Health and Family Services Cabinet
Earned Income Tax Credit Gives Families an Income Boost; Thousands of low-income Kentuckians are eligible but don’t apply
FRANKFORT, Ky. (March 9, 2007) – Families and individuals who meet certain guidelines could get more from their 2006 tax returns or regular paychecks by taking advantage of the Earned Income Tax Credit (EITC).
With the April 17 tax filing deadline weeks away, the Kentucky Cabinet for Health and Family Services is reminding Kentuckians -- including those receiving welfare assistance -- that they may qualify for the federal EITC, a refundable income tax credit designed to benefit low-income families in which one or more person works.
“For earners in lower-wage jobs, the EITC can be a valuable income source,” said Kelly Jackson, director of the cabinet’s Division of Family Support. Families who receive Kentucky Transitional Assistance Program (K-TAP) benefits may also be eligible.
Kentuckians who qualify for the EITC and file a federal tax return will owe less in taxes and could get cash back. The EITC is for single or married parents who work full or part-time. Some adults without children also qualify.
While one-fifth to one quarter of Kentuckians who file income taxes claim the EITC, it is estimated that 15 to 25 percent of eligible families, including many immigrant workers, do not claim EITC when they file their return.
Jackson said it’s hard to know how many people qualify for the EITC.
“If you meet the income guidelines, that is a start,” she said. “It’s worth the time it takes to look into it.”
The credit is determined by scale and is typically received as part of the individual’s federal income tax refund. Some workers may choose the Advance EITC, which adds the credit to their paychecks year-round.
Taxpayers might be eligible for the EITC if their earned income and adjusted gross income (AGI) each is less than:
• $36,348 ($38,348 married filing jointly) with two or more qualifying children;
• $32,001 ($34,001 married filing jointly) with one qualifying child;
• $12,120 ($14,120 married filing jointly) with no qualifying children. (Must be at least age 25 but under age 65.
Those applying for services at a family support office are given detailed information about the EITC and a 2006 earned income credit tax form, Jackson said. Handouts are available in several languages, including Spanish, Bosnian and Vietnamese. Clients whose benefits are discontinued because of earnings are also informed of the credit.
“The EITC helps lift families out of poverty,” Jackson said. “We want to keep families who meet the criteria informed so they won’t leave that money unclaimed.”
An Internet-based program, the EITC Assistant, can help taxpayers determine eligibility. The program is available in English and Spanish. Log on to http://www.irs.gov/individuals/ and scroll down to the EITC link to find more information about the credit.
The EITC has no effect on certain welfare benefits. In most cases, EITC received will not be used to determine eligibility for Medicaid, Supplemental Security Income (SSI), food stamps, low-income housing or most K-TAP payments.
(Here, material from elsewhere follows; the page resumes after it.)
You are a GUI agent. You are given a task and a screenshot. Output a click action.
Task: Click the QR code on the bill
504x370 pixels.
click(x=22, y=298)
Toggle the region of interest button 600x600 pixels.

“This credit can supplement other forms of assistance and is extremely valuable for parents who are stretching their paychecks,” Jackson said.
Special rules make it easier for those with disability retirement income, military personnel serving in combat zones, members of the clergy and hurricane victims to claim the EITC.
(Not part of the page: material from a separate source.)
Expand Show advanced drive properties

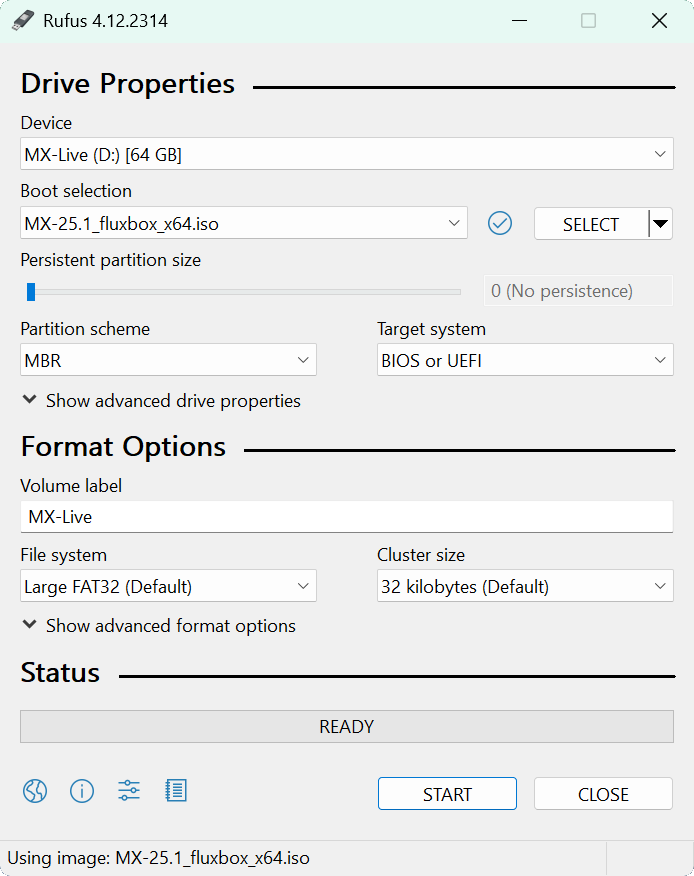[x=161, y=401]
EITC-eligible families may qualify for free tax preparation and electronic filing through the Free File Alliance. Learn more about Free File online from the Kentucky Department of Revenue at http://revenue.ky.gov/freefile.htm.
Also, free tax preparation and filing assistance are available in many communities across the state to low-income and older Kentuckians. Trained volunteers can help identify eligibility for EITC as well as other tax credits. Taxpayers can locate the site closest to them by calling the IRS helpline, (800) 829-1040.
The filing deadline for 2006 Income Tax returns is April 17, 2007, because April 15 falls on a Sunday, and the following day, Monday, April 16, is Emancipation Day, a legal holiday in the District of Columbia.